While this was going on, Mayor Monroe walked down into the street, where he placed himself ‘immediately in front of the howitzer pointing down St. Charles street.’ Here he continued, unmoving, until Lieutenant Kautz and Captain Bell had reappeared.
The sailors, at a word from their officers, drew their howitzers back into the square; after them marched the marines. With a rattle of steel, glitter of bayonets and rumble of wheels, the Northern pageant passed through the Southern crowd. As the last rifles were disappearing through the Camp-street gate, the crowd—so long silent in accordance with their mayor's request, threatened no longer. Instead, as Mayor Monroe turned toward the hall, they broke into cheers, which followed the retiring soldiers like a defiance. In her high fever, New Orleans had swayed to and fro with the symptoms. At times, her crowds, quivering with unrest of body and mind, showed the madness of a mob in delirium. Its excitement was of the fruitage of revolution. While matters remained undecided the mob spirit had been growing ugly.
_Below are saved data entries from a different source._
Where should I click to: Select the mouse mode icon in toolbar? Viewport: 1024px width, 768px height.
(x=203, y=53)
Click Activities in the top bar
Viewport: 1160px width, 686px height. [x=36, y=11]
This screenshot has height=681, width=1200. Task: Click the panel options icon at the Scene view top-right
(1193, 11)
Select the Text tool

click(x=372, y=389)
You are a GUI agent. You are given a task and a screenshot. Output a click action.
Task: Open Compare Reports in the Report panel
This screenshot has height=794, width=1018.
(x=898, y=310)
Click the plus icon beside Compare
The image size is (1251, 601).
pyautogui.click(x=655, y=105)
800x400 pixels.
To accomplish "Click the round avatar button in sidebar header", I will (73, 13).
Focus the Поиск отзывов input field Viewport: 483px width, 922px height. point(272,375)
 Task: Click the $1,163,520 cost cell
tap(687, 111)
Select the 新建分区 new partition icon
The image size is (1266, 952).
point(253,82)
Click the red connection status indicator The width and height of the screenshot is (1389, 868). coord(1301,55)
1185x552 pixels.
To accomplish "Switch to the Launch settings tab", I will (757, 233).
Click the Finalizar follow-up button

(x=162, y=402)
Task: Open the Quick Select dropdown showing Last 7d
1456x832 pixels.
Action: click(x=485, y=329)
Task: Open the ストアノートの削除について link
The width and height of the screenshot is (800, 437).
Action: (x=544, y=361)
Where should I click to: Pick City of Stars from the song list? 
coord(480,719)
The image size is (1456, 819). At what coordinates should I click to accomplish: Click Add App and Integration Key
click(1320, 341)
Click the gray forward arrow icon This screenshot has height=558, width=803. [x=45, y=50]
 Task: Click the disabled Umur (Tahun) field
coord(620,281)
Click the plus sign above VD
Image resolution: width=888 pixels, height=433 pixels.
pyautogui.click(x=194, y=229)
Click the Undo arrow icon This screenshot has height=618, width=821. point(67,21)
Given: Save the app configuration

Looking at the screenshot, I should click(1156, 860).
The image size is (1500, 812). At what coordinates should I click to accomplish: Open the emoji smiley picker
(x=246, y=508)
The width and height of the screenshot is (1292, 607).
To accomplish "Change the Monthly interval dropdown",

When, by the final act of surrender, formal authority had once been tardily accepted by the civil functionaries, in lieu of the Confederate status quo, the crowd found itself compelled to learn a new lesson of order under a fresh political dispensation.
On May 1, 1862, General Butler took formal possession of New Orleans. He at once ordered the disembarkation of his troops. One regiment, the Twenty-first Indiana, was stationed at Algiers. On entering the city, Butler prudently carried with him the remainder of his army.